### [Aim of the exercise]
Pull every line that holds the word "computer" from the entries.

Dataset entries:
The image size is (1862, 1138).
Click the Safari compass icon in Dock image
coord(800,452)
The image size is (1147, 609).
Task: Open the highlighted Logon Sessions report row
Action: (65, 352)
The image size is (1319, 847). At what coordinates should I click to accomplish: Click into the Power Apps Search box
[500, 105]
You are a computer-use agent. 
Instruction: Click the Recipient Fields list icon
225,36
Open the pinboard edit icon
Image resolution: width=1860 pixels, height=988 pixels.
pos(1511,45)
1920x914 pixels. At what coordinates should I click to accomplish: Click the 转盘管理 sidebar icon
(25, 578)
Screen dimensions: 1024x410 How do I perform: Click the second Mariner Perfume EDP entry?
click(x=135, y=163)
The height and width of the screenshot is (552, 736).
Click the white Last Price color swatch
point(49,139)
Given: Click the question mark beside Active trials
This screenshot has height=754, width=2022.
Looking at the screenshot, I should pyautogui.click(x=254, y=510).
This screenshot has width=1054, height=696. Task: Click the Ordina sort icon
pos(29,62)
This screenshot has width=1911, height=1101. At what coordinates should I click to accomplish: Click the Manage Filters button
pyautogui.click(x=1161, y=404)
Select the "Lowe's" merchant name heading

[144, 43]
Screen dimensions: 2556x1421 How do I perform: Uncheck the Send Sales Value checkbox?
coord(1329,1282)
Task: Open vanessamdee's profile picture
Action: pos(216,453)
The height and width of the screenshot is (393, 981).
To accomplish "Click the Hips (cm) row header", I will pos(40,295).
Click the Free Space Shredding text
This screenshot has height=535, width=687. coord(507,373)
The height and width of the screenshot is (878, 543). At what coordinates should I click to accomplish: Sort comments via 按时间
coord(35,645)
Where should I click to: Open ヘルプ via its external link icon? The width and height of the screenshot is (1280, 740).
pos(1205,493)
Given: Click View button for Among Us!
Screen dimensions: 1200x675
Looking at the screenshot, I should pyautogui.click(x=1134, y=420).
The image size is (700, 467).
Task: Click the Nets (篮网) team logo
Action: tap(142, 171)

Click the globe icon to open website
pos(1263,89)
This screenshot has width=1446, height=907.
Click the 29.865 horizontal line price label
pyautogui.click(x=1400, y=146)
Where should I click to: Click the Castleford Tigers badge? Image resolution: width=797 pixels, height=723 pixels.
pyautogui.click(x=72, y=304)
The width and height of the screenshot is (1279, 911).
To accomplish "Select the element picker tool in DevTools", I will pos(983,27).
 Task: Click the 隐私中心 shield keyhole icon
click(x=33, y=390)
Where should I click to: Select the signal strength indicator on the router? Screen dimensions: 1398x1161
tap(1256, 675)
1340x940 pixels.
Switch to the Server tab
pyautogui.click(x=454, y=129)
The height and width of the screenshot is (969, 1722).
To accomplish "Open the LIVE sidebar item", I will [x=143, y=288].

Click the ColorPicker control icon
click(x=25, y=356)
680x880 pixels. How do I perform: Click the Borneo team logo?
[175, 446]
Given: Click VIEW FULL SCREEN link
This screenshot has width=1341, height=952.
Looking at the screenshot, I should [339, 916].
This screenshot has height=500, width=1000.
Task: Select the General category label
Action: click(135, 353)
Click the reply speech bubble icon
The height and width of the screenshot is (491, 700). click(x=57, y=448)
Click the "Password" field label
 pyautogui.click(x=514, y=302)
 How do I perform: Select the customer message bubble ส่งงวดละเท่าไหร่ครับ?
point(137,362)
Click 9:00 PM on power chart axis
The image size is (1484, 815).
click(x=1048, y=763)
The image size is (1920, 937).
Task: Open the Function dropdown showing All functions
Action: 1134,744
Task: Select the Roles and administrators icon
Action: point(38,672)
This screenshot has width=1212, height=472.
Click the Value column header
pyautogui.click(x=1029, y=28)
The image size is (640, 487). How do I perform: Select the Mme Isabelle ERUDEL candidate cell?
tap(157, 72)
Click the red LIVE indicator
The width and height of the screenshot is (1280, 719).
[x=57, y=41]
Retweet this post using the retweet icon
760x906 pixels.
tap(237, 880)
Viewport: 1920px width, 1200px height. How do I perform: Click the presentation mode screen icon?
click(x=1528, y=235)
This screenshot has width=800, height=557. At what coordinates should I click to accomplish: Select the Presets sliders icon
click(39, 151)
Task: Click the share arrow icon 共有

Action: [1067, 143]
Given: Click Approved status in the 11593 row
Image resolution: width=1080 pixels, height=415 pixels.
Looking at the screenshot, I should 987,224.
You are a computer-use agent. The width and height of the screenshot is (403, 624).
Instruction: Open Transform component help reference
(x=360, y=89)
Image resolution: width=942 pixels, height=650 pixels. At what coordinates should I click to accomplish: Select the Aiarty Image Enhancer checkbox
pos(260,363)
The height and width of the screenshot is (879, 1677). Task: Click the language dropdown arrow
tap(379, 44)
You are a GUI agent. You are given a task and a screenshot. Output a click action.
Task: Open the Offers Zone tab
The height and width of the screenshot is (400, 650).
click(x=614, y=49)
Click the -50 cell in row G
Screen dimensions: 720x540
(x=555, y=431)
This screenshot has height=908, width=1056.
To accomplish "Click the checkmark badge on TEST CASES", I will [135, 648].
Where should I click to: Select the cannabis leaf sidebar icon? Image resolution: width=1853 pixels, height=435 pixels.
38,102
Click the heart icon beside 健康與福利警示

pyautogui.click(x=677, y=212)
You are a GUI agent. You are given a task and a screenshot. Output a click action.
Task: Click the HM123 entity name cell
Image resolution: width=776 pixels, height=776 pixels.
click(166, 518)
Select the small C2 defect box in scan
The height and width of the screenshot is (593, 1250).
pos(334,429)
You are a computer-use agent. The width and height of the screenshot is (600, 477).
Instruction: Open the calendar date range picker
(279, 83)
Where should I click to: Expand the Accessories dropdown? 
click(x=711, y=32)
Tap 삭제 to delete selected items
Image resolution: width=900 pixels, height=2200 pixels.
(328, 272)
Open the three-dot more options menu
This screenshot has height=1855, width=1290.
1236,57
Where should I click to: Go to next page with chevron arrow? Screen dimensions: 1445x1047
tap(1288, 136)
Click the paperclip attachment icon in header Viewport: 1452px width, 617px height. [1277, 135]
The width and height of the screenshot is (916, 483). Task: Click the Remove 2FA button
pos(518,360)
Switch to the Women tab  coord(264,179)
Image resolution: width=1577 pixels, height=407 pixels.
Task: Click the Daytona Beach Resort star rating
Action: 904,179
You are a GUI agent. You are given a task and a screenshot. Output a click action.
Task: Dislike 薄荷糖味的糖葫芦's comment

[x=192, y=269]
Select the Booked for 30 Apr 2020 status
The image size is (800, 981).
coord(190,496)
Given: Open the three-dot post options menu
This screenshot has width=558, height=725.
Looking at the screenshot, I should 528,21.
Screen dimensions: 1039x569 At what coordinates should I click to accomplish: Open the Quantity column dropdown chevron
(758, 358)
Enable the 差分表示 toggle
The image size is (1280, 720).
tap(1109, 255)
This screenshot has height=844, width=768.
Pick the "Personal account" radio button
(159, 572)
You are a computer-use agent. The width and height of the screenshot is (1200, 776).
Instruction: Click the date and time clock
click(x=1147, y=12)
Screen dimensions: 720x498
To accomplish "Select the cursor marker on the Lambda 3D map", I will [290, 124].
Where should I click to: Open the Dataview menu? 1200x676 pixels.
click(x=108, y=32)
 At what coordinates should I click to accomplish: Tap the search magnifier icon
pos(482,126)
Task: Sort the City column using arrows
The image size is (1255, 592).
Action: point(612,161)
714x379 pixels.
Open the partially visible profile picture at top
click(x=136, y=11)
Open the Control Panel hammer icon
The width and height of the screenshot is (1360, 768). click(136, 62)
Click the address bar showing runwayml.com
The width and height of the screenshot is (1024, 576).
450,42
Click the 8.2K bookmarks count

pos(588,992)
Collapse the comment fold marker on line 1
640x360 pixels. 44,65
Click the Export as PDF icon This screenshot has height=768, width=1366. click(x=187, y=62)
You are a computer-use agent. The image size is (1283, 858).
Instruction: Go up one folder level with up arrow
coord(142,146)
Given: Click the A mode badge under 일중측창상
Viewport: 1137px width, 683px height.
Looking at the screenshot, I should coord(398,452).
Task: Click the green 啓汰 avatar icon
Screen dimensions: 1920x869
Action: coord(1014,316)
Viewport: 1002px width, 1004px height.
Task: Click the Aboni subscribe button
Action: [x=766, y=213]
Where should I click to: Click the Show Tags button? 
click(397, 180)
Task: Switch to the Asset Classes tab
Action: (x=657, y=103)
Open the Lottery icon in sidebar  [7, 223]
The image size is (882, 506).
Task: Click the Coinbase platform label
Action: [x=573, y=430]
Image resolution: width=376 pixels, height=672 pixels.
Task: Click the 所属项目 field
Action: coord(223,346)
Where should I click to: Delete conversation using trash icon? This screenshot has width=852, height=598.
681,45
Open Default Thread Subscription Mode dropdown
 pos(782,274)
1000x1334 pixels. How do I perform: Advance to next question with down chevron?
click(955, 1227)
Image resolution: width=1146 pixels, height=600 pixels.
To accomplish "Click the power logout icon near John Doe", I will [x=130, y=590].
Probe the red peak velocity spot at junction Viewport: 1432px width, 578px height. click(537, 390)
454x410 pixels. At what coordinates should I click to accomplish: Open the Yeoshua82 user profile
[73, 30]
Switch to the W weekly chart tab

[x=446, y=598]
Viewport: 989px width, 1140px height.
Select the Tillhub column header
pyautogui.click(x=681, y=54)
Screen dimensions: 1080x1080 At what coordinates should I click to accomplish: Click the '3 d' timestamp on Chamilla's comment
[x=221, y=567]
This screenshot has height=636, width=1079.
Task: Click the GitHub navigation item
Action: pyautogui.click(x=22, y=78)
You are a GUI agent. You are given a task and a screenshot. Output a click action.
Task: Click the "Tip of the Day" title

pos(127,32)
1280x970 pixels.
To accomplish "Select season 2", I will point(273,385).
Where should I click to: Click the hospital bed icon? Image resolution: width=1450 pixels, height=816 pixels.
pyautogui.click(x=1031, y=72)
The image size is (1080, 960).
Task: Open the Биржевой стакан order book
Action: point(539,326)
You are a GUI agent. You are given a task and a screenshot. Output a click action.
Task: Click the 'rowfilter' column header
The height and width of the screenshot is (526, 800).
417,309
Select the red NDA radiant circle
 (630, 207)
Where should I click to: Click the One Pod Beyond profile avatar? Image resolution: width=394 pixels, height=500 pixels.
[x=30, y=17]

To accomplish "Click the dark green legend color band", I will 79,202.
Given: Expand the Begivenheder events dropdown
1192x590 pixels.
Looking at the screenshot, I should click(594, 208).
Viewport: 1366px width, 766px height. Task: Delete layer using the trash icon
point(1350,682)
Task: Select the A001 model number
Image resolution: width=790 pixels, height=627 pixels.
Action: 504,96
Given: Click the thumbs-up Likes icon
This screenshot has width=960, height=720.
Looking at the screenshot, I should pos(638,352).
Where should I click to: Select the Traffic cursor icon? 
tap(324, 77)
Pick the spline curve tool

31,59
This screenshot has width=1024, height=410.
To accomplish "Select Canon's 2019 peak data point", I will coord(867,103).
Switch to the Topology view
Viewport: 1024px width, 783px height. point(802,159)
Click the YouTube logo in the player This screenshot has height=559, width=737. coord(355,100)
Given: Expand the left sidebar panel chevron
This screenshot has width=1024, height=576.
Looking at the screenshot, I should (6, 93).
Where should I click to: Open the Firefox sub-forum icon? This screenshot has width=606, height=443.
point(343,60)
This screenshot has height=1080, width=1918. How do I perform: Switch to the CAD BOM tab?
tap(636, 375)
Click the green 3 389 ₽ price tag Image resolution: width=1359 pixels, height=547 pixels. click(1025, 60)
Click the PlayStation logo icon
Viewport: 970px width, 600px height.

### [Output for this exercise]
You are a computer-use agent. 
You are a computer-use agent. The width and height of the screenshot is (403, 624).
You are a computer-use agent. The width and height of the screenshot is (600, 477).
You are a computer-use agent. The width and height of the screenshot is (1200, 776).
You are a computer-use agent. The image size is (1283, 858).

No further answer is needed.